▶ WORK TASK
Find the "Click second reminder" line in the records below and repeat it and every later line exactly, up to the last; do not include pictures.

Saved data entries
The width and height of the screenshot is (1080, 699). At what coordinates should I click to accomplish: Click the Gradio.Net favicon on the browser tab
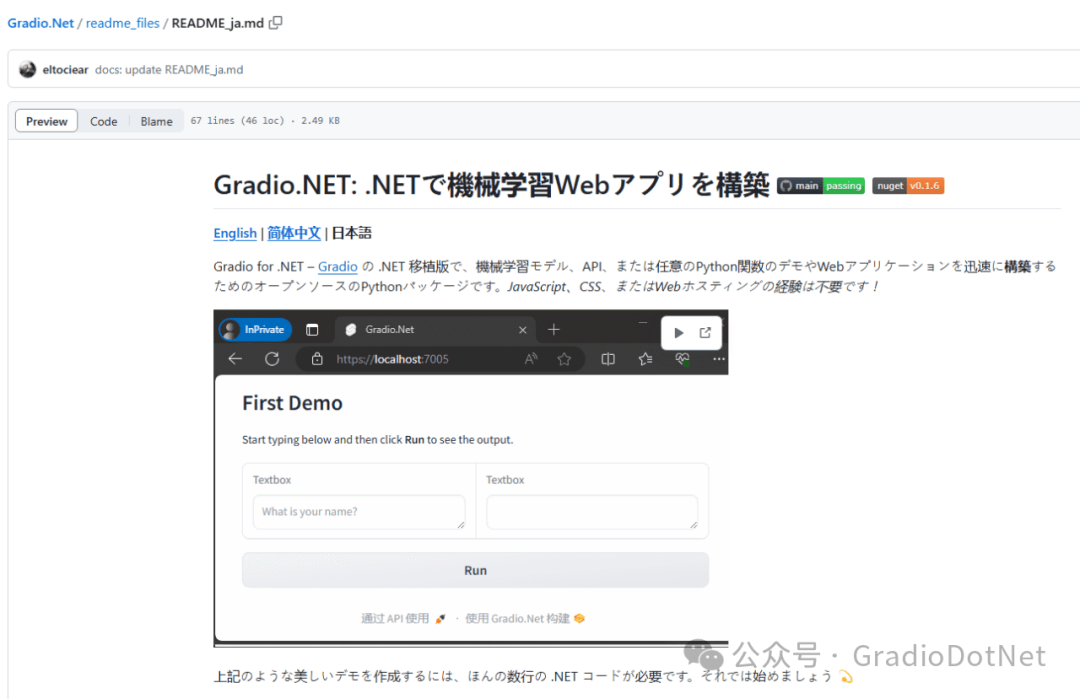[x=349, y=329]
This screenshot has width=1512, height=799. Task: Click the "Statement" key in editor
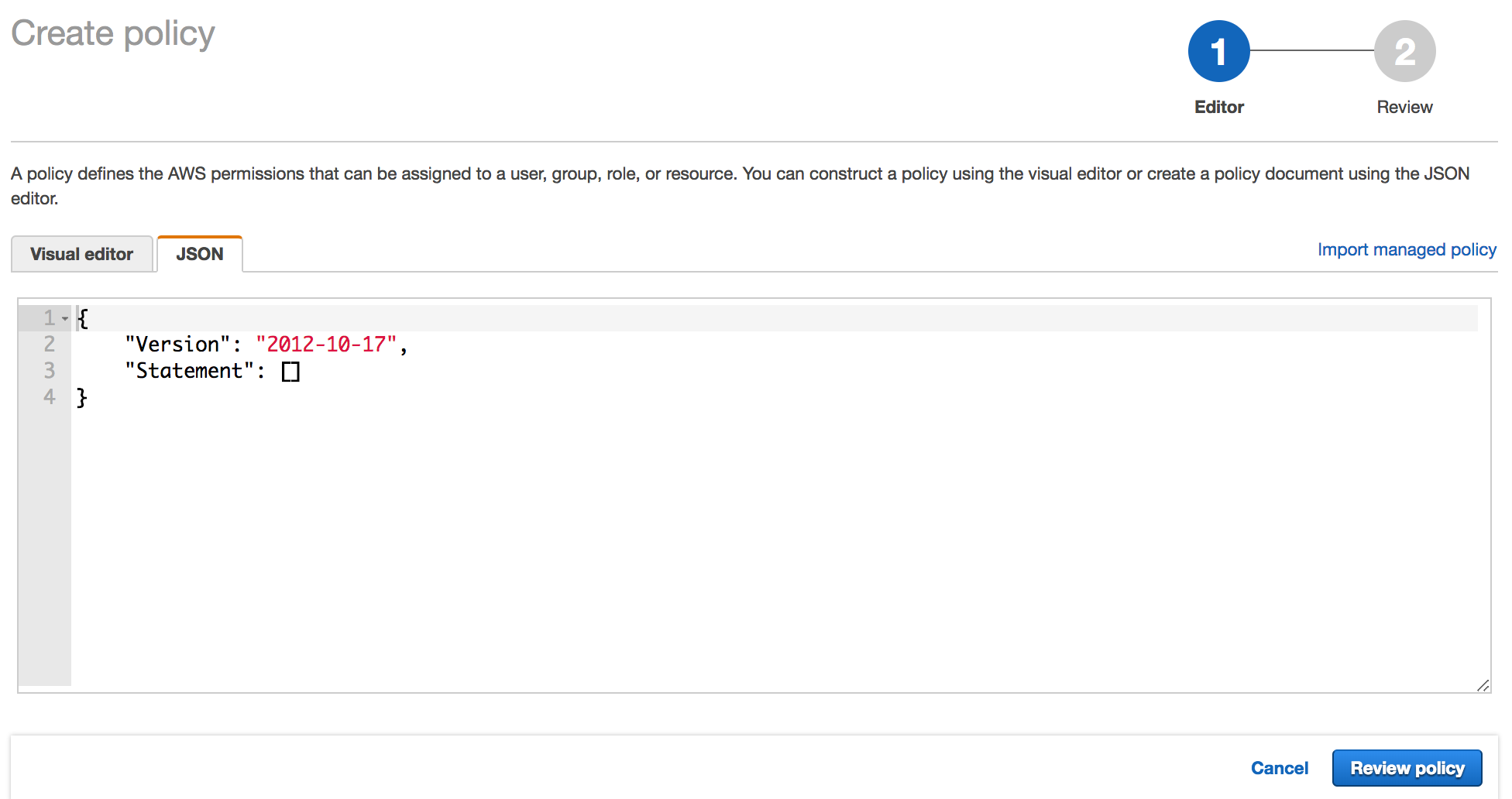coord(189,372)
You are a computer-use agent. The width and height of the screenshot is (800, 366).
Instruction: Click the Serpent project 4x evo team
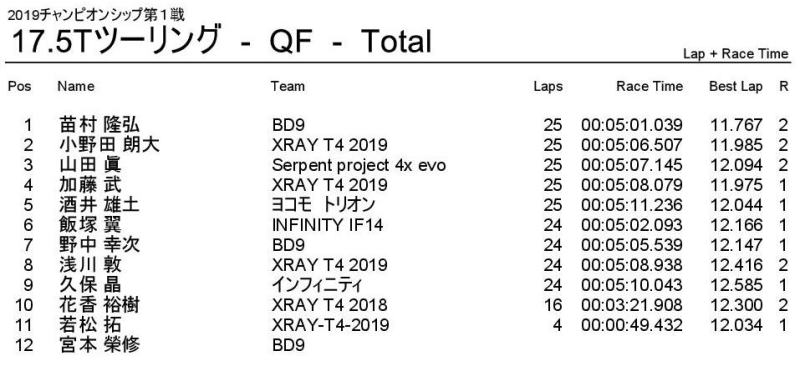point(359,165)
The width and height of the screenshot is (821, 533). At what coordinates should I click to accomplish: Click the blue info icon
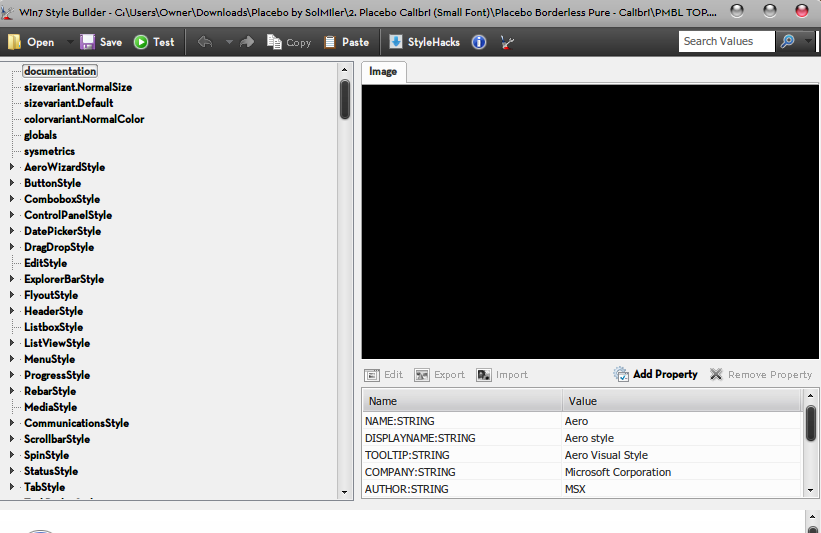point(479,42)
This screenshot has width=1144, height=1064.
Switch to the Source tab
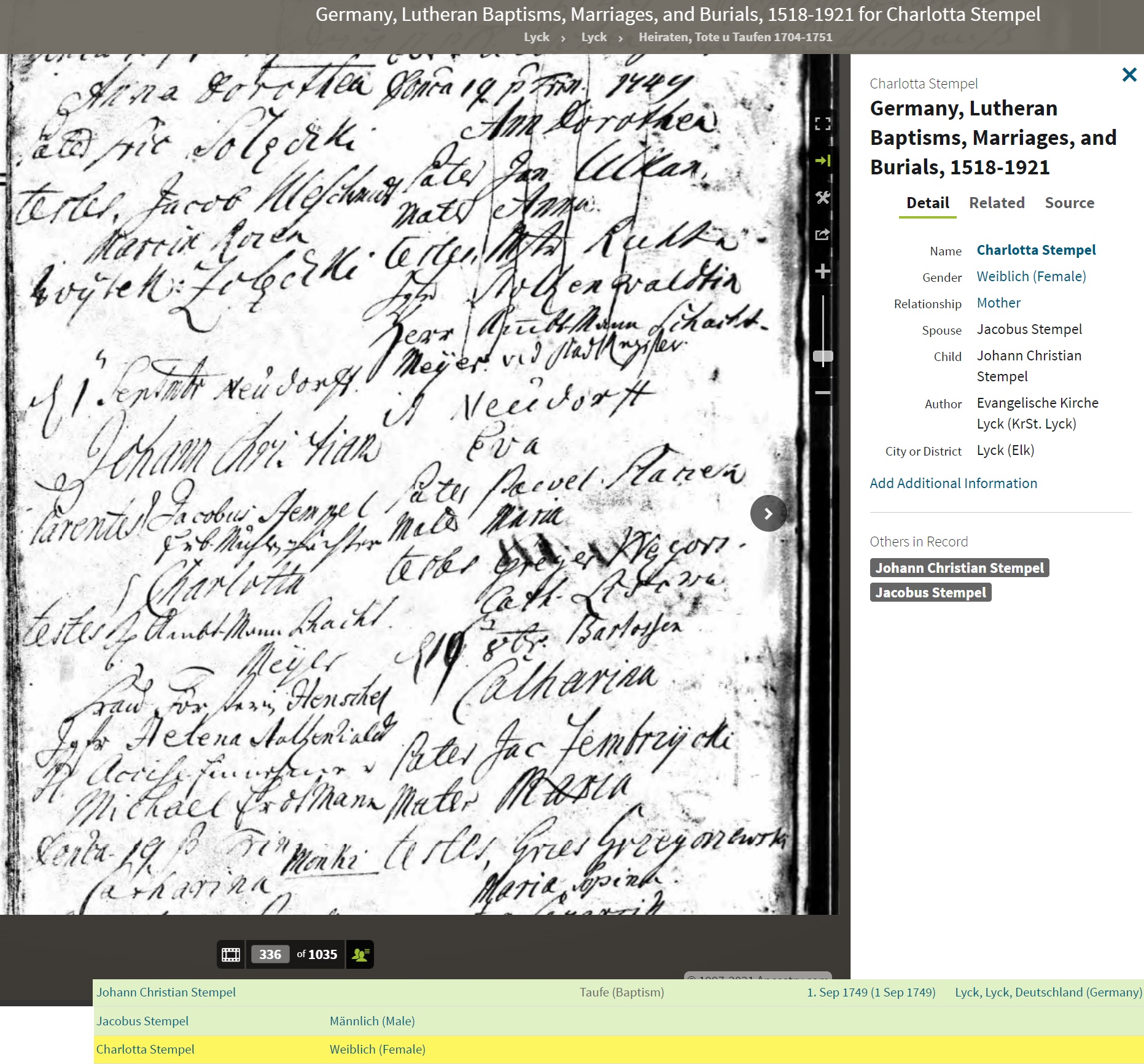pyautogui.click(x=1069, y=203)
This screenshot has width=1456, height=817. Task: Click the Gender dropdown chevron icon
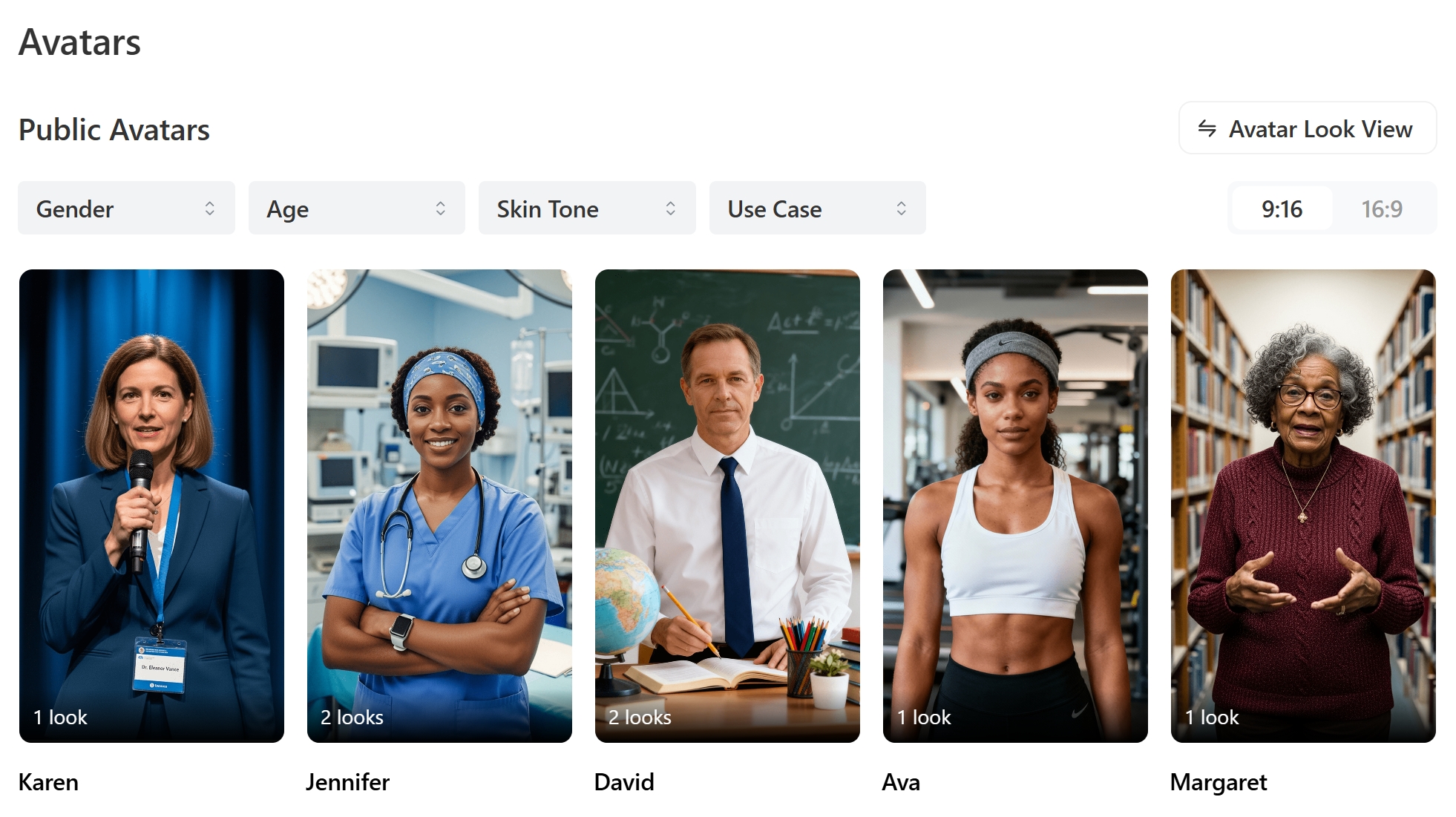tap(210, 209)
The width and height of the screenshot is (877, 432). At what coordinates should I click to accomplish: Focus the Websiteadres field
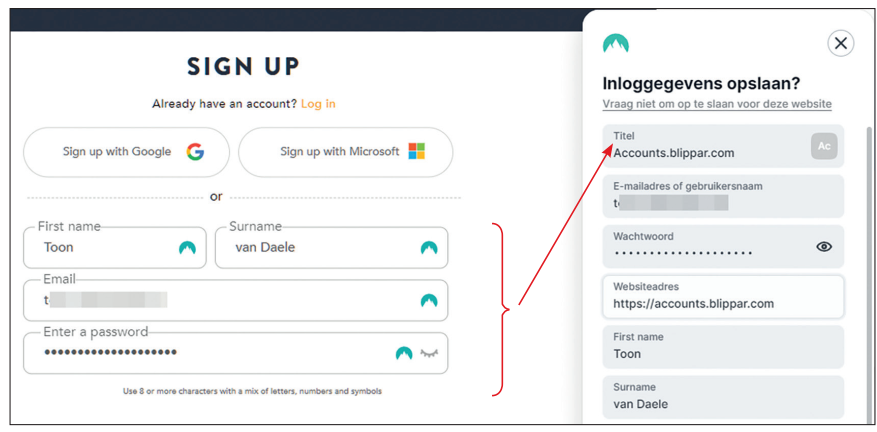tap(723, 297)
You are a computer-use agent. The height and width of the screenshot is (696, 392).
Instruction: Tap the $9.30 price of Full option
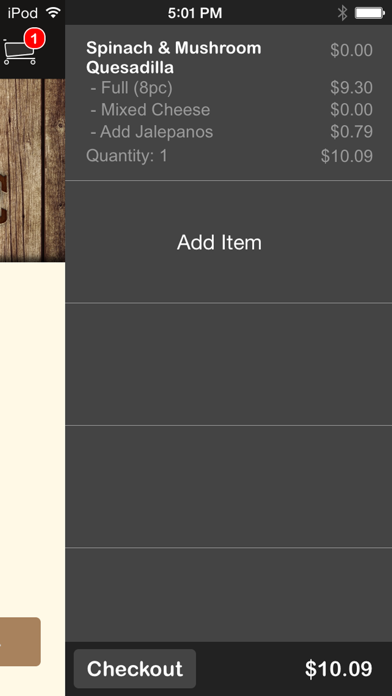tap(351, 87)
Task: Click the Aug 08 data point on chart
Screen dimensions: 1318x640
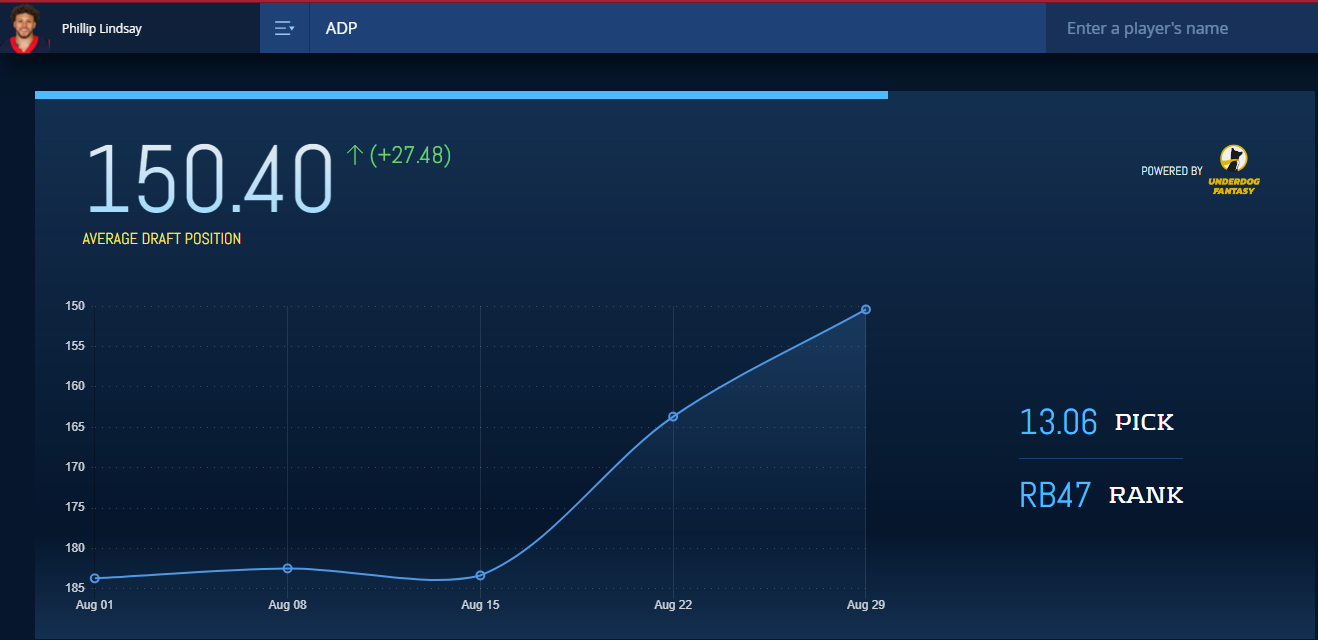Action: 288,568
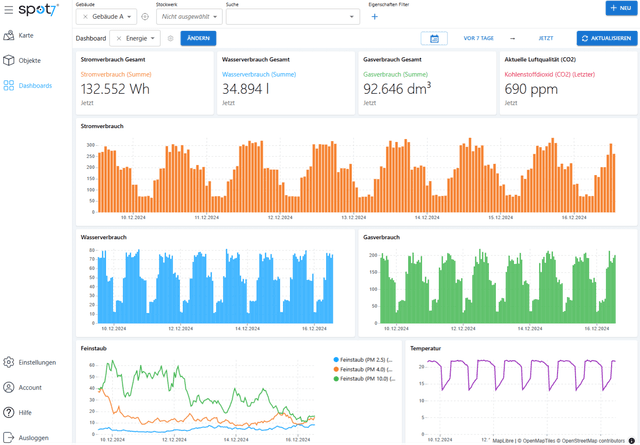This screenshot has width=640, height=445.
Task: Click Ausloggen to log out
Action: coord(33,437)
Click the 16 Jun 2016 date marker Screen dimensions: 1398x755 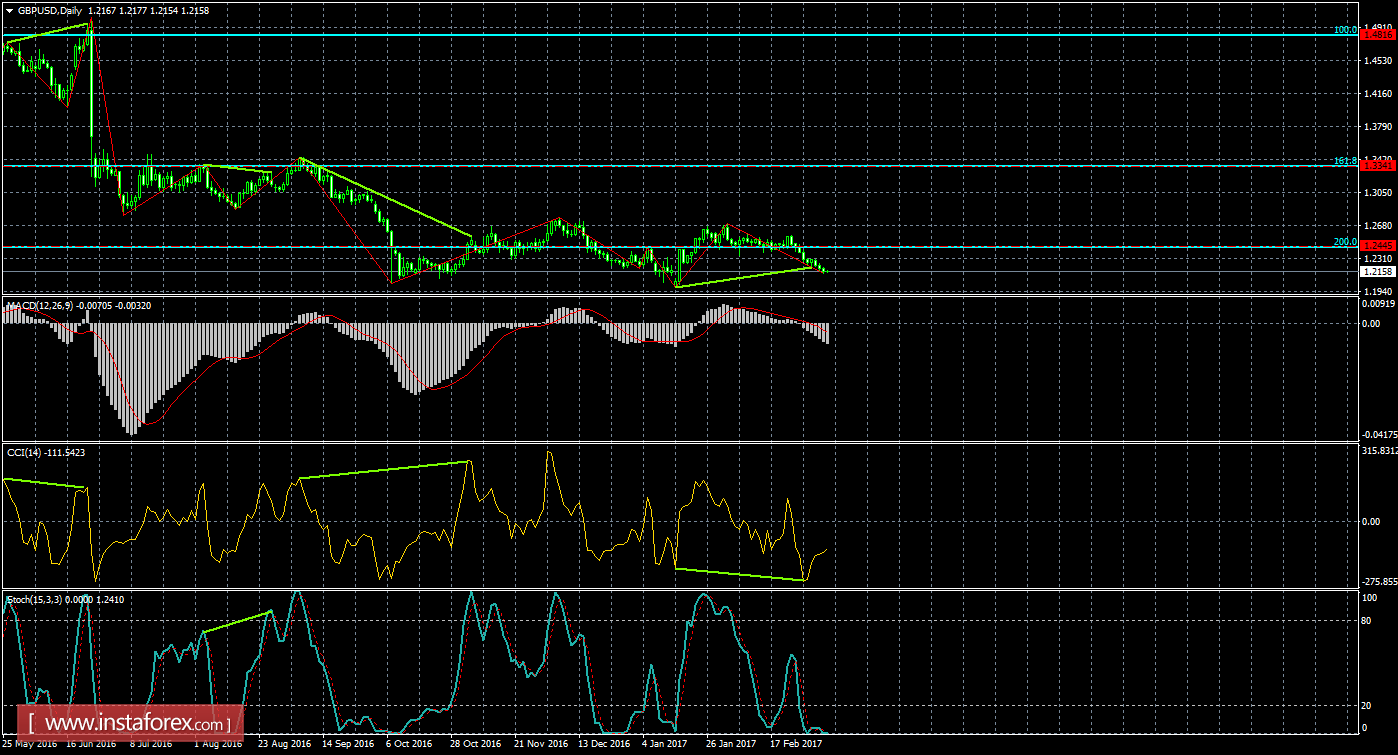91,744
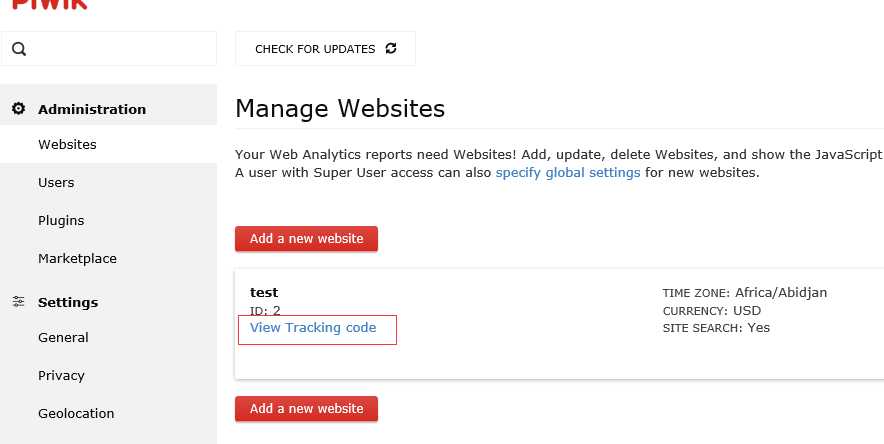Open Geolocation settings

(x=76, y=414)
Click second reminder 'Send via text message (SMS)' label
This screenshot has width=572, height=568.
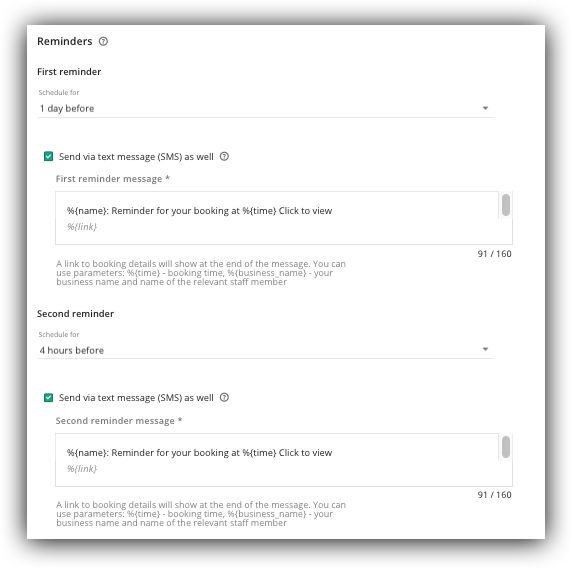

▶ SOLUTION TO THIS EXERCISE
Click second reminder 'Send via text message (SMS)' label
This screenshot has width=572, height=568.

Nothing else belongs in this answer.